第15章 強くなりたいと願うなら、前を向いて進め
音柱邸を出た私はしのぶさんに文を飛ばすため、一旦杏寿郎さんの邸へと戻ることにした。
「ただいま戻りました」
邸の玄関を開け、帰宅の挨拶をすると
バタバタバタバタ
邸の奥の方から足音が聞こえ
「おかえり鈴音!」
満面の笑みを浮かべた杏寿郎さんがやってきた。
その後を追うように静かな足取りでやってきたのは
「おかえりなさい」
杏寿郎さんと瓜二つの容姿をもつ
「千寿郎君!」
千寿郎君の姿だった。
私は急いで草履を脱ぎ、杏寿郎さんの横をすり抜けると
「久しぶり!元気だった?」
千寿郎君の両手をさっと取りそう尋ねた。
「はい。俺も父上も、変わらず元気にやっています」
穏やかな笑みを浮かべながら、私の手を優しく握り返してくれる千寿郎君の様子に、すでに緩んでいた私の頬がさらに緩んでしまう。

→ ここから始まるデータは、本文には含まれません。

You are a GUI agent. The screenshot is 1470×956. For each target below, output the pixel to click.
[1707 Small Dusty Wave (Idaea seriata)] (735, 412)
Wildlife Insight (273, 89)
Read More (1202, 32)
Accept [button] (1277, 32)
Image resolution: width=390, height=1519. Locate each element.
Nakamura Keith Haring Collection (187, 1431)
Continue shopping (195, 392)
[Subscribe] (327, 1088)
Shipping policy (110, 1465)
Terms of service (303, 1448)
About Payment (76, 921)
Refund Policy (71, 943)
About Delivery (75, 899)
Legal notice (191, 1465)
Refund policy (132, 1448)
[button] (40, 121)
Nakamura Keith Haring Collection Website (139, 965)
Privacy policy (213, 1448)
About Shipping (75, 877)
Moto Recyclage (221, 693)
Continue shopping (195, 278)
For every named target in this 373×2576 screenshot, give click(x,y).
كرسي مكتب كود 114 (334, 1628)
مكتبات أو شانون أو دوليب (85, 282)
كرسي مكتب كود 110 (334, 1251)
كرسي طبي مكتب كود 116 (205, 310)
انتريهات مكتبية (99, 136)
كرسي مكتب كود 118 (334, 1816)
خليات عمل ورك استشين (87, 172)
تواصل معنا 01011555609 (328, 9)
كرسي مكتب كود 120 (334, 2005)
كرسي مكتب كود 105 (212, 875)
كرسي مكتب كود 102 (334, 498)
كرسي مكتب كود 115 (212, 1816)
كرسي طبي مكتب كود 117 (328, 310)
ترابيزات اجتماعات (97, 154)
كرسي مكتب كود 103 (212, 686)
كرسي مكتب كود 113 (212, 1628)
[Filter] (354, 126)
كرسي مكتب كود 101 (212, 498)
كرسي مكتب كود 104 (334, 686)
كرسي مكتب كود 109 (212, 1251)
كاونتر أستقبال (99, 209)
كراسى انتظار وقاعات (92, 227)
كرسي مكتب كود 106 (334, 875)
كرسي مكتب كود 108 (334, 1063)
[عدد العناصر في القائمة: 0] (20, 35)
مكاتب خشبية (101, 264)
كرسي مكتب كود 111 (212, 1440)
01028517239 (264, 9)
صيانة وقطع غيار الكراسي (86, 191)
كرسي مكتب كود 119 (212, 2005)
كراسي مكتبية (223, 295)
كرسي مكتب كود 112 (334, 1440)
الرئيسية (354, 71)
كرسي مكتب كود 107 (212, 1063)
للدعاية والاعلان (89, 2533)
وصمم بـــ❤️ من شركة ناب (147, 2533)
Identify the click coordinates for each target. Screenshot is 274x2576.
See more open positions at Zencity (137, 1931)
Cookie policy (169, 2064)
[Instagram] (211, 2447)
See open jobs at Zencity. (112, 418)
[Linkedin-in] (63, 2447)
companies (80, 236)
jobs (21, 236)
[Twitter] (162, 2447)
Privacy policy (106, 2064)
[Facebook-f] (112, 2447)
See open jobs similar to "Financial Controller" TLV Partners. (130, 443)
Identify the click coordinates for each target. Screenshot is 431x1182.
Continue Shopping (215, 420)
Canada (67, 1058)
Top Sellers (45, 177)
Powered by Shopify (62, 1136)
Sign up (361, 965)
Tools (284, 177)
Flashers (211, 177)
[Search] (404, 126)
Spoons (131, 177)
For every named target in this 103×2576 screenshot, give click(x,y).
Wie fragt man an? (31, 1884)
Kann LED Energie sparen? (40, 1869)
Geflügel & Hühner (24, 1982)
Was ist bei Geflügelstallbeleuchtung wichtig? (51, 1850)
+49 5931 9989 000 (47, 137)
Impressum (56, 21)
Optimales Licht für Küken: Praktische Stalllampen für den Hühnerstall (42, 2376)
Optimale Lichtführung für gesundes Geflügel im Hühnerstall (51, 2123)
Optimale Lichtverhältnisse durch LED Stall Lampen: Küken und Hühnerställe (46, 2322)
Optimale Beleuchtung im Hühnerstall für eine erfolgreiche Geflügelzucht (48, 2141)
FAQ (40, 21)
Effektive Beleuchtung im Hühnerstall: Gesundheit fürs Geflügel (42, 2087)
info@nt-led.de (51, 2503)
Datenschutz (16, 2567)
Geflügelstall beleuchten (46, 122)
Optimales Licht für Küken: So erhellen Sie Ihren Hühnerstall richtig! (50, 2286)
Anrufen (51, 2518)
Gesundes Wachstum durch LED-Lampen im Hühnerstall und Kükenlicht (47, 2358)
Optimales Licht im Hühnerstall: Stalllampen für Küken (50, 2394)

「それは良かった。ところで、今日はどうしたの?ここまで来てくれるなんて珍しいね?」
首を僅かに右に傾けながらそう尋ねた時、私の顔を見ていたはずの千寿郎君の視線がパッと私の頭頂部よりも上に上がり、それから僅かに目を見開いた。
……どうしたんだろう?
そう思っていたその時
「…っひゃ!?」
背後からぬっと伸びてきた屈強な2本の腕に、グイッと引っ張られる。
誰がそんなことをしたのか。
そんなことは考えるまでもなく明白で
「っ杏寿郎さん!千寿郎君の前で…いったい何をするんですか!?」
腕の持ち主である杏寿郎さんに苦情を述べた。
「鈴音が俺を無視するからだろう!?俺と君とて、こうして会えるのは久方ぶりのことだろう!?」
「…千寿郎君と比べたら全然そんなことありませんから!と言いますか、基本的に毎日会っているでしょう!?」
「稽古で顔を合わせるのは会ったうちに入らない!」
「何ですかその独自の解釈は!?もう!いいから放してください」
そんな私のやり取りを、千寿郎君はクスクスと口元を覆いながら見ていた。
杏寿郎さんは、千寿郎君に笑われてしまったことが恥ずかしかったのか、先ほどまでの煩さが嘘のように静かになる。